TEXT EXTRACT
•••

Mr Jackson also argues that multi-level retailing is unsuccessful, unless an anchor tenant can be persuaded to locate on the various levels, in order to encourage through circulation by patrons. Mr Jackson concedes that the best that could be expected on the subject land could be some “spin-off” from adjoining retail premises. Mr O’Rourke suggests that close proximity to the Mall might provide that nexus for spin-off by patrons. Mr Jackson concedes there could be some spin-off, but argues that the subject land would not be a destination site, such as at the MacArthur Chambers site. However, he agrees that the relative rental value of the ground floor retailing on the subject land would be superior to the ground floor retailing on any of his sales, other than the common MacArthur Chambers sale.
In considering the relative rental returns on the subject land, Mr Jackson uses the current building as a guide to the likely percentage returns from the retail and commercial uses. He estimates an opinion of about 90 to 95% rental return from the commercial offices and 5 to 10% rental return from the ground floor retail. Mr Buchanan does not dispute those figures. Based upon that relative income, Mr Jackson argues that an impressive entrance and lift foyer would be required on the ground floor similar to the current entrance on the Queen Street frontage of the subject land. Such an upmarket foyer would further restrict the scope for ground floor retail space.
Mr Buchanan agrees that he had been unable to research potential retail developments upon the subject land, but notes that three levels of retailing are now proposed in the heritage building on the common MacArthur Chambers sale. Mr Buchanan also relies upon his experience as the valuer responsible for valuing the CBD for Brisbane for the last three years. He also assumes that under the town planning regime effective in the CBD, a developer would have a reasonable level of confidence that the land could be developed to its highest and best use. He has based his valuation upon that assumption, and his understanding of the recent expansion of the “retail heart” area, and applied an added premium to the unimproved value to reach $16,000,000.
Mr Buchanan sees the retail areas as having similar value to those in the Mall, which are in close proximity. However it is noted that the Mall is separated from the subject land by busy Edward Street. Mr Buchanan argues however that the subject land has the added potential of the commercial office space, not available to the Mall properties. He argues that the MacArthur Chambers site will also attract buyers across from the Mall, some of whom would be attracted to the subject lands. He therefore sees the subject land as a retailing plus commercial site, with excellent exposure and location.
Comparison of Sales -
Both valuers agree that the preferred method of determining unimproved value is by seeking comparisons with sales of comparable vacant or lightly improved lands in the relevant periods. (PH Clough v Valuer-General (1981-82) 8 QLCR 70 at 77; R and MM Barnwell v Valuer-General (1990-91) 13 QLCR 13 at 17; WM and TJ Fischer v Valuer-General (1983) 9 QLCR 44 at 46; and also in Commonwealth v Arklay (1952-53) 87 CLR 159 at 170). In Arklay the High Court also noted that comparable sales are “often not available”.
However, in relying on the use of comparable sales, the experienced valuer needs to ensure that he does not rely entirely upon only limited sales, where an error of judgment in applying the comparable sales could lead to an error in the final valuation. I note for example in Waalt Homes v Road Construction Authority (1987) 64 LGRA 346, where Gobbo J said at page 354:
“It is well-established that the use of comparable sales is to be preferred as the primary method of valuation, and it is obvious that the hypothetical development analysis method offers many opportunities for error in its various assumptions and calculations. But this argument can be given too much weight, for one error of judgment in applying a comparable sale can readily lead to a significant error in the final valuation. Particularly is this so if there are few sales and no obviously discernible trend.”

•••

DATASET ENTRIES
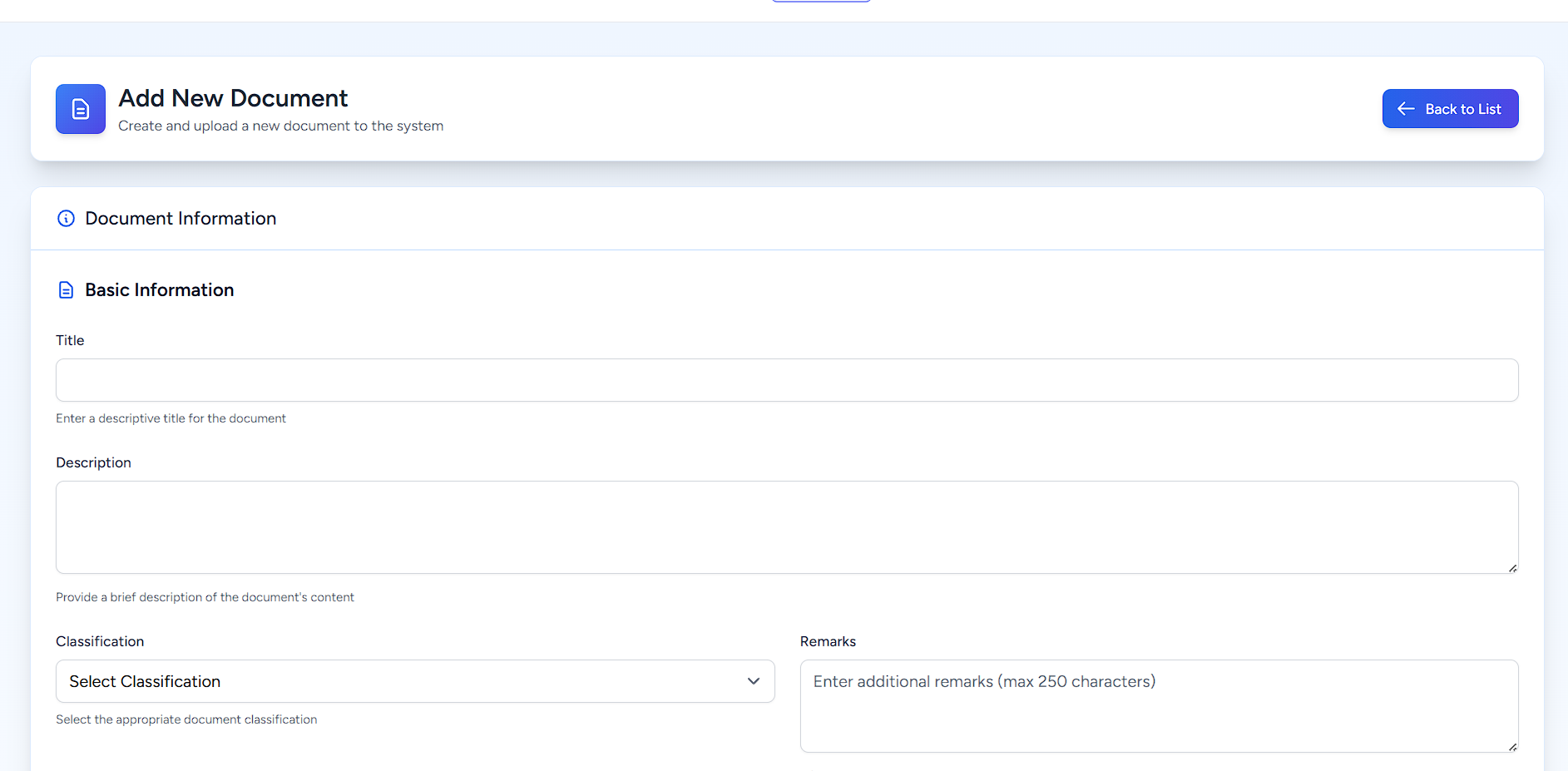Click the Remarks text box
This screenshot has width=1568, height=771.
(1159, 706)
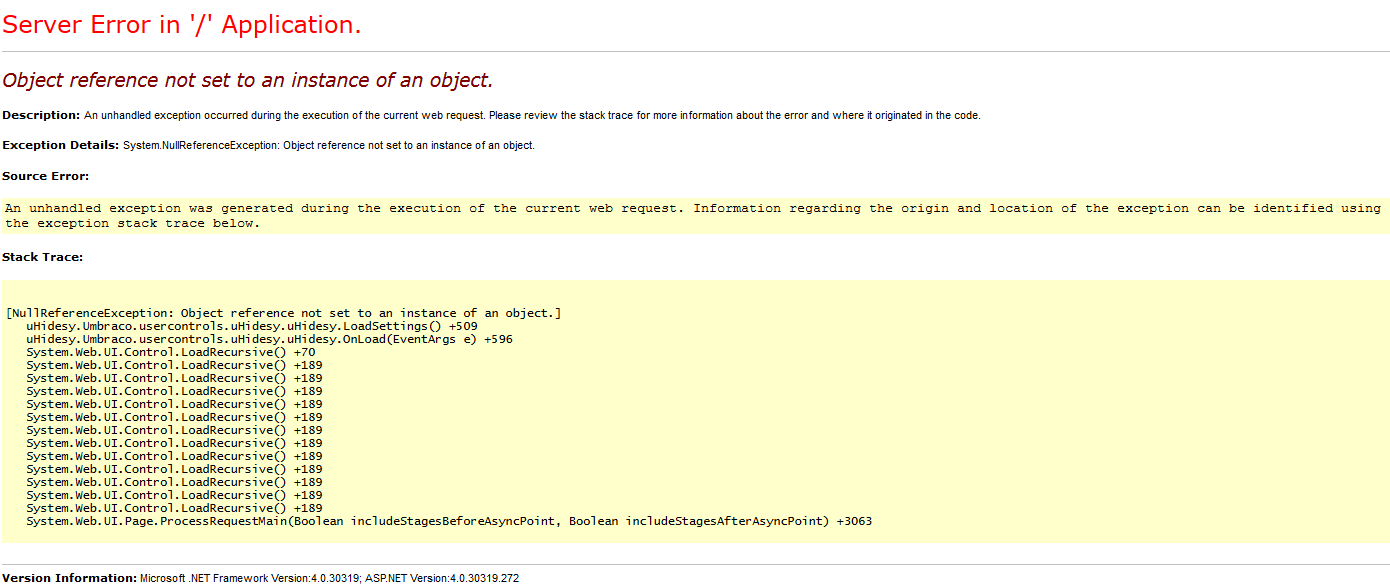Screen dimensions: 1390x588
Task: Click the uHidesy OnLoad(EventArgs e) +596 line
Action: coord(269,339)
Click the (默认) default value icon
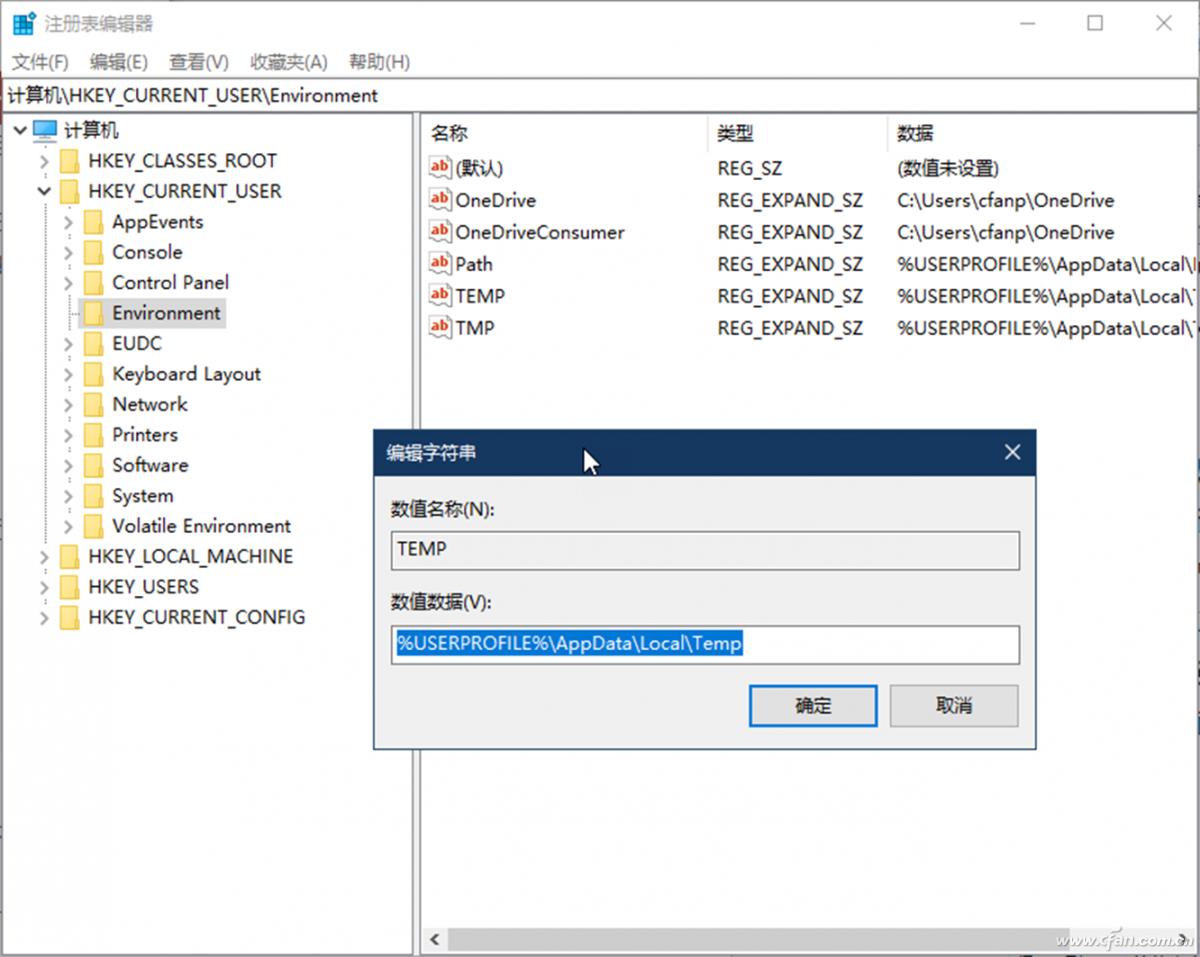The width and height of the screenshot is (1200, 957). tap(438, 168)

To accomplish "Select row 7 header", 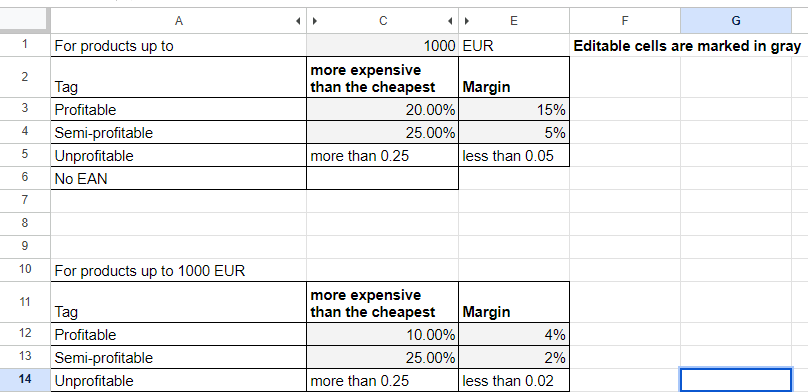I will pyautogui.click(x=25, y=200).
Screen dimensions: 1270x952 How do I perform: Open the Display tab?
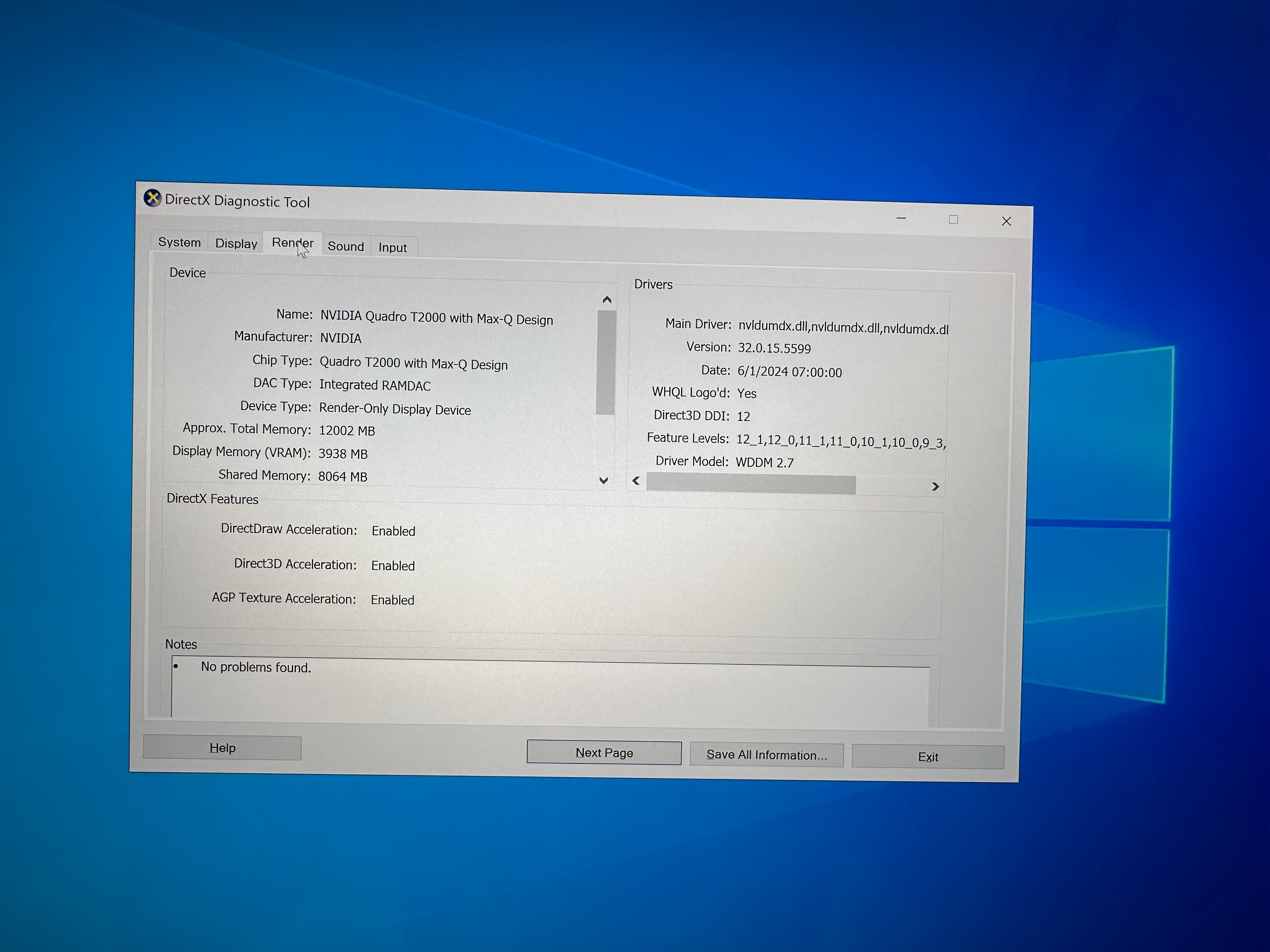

•••

EXERCISE REQUIREMENTS
Extract from the valuation text the passage from "Mr Buchanan agrees" up to and including "to reach $16,000,000.", copied word for word.

IN RESPONSE
Mr Buchanan agrees that he had been unable to research potential retail developments upon the subject land, but notes that three levels of retailing are now proposed in the heritage building on the common MacArthur Chambers sale. Mr Buchanan also relies upon his experience as the valuer responsible for valuing the CBD for Brisbane for the last three years. He also assumes that under the town planning regime effective in the CBD, a developer would have a reasonable level of confidence that the land could be developed to its highest and best use. He has based his valuation upon that assumption, and his understanding of the recent expansion of the “retail heart” area, and applied an added premium to the unimproved value to reach $16,000,000.